Remember that this was a good decade before voice controlled systems like Alexa where widespread, so although it was controlled via voice it was quite unreliable and often took several attempts to record things correctly. I remember that the system underwent a few designs so that you never said the same things twice during the inspection process in order to prevent false passes.

Under the hood was a MySQL server and an application written in Visual Basic 6. I know it was written in this at the start since in order to run the application we started Visual Basic 6 studio (with the raw source code on screen) and hit the "run" button. Yes, this sounds just as dodgy as it is.
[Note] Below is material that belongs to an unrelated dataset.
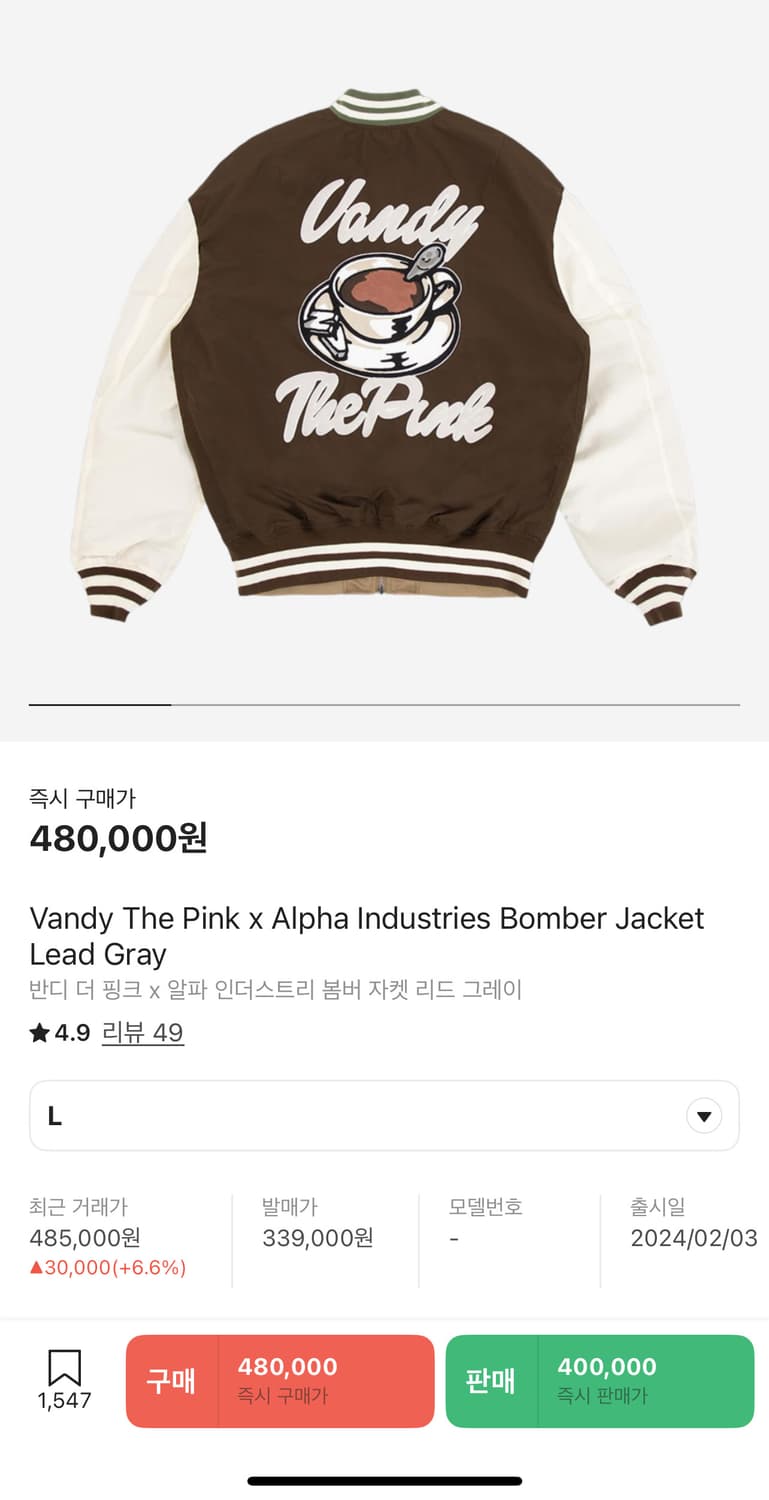Tap the 모델번호 model number field
The width and height of the screenshot is (769, 1500).
pyautogui.click(x=485, y=1223)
I did, however, get more involved with the system and ended up doing some database management and debugging tasks to aid in the development of the system.

As I got more involved with this computer system I thought I might augment things by going to night school and learning more about Visual Basic 6. So I enrolled at South Cheshire College to do some night school classes in programming around that language. I found it incredibly easy and was quickly creating applications that were above and beyond the solutions required in the assignments.

It was about this time that I decided that maybe a career change was in order and started looking at junior programming positions. I was visiting Aberystwyth a few times a year to visit friends there and when I looked into computer science degrees there I found the MSc in Computer Science course, which I applied for and quit my job in the clean room. 

When I enrolled I had a 4 week intensive course on Java programming, which was hard work and often had me in the computer labs until 8pm every day. I was getting used to Visual Basic 6 and procedural programming, and Java was something completely different. I vividly remember many conversations with professors and workshop tutors trying to teach me what an "object" was. Some of the analogies where horribly tortured and just ended up confusing matters.

Going onto the course properly, I found I was getting great marks in assignments and comfortably passed all of my exams. I also met some great people on the course and got along well with all of them, which really helps the experience of the course.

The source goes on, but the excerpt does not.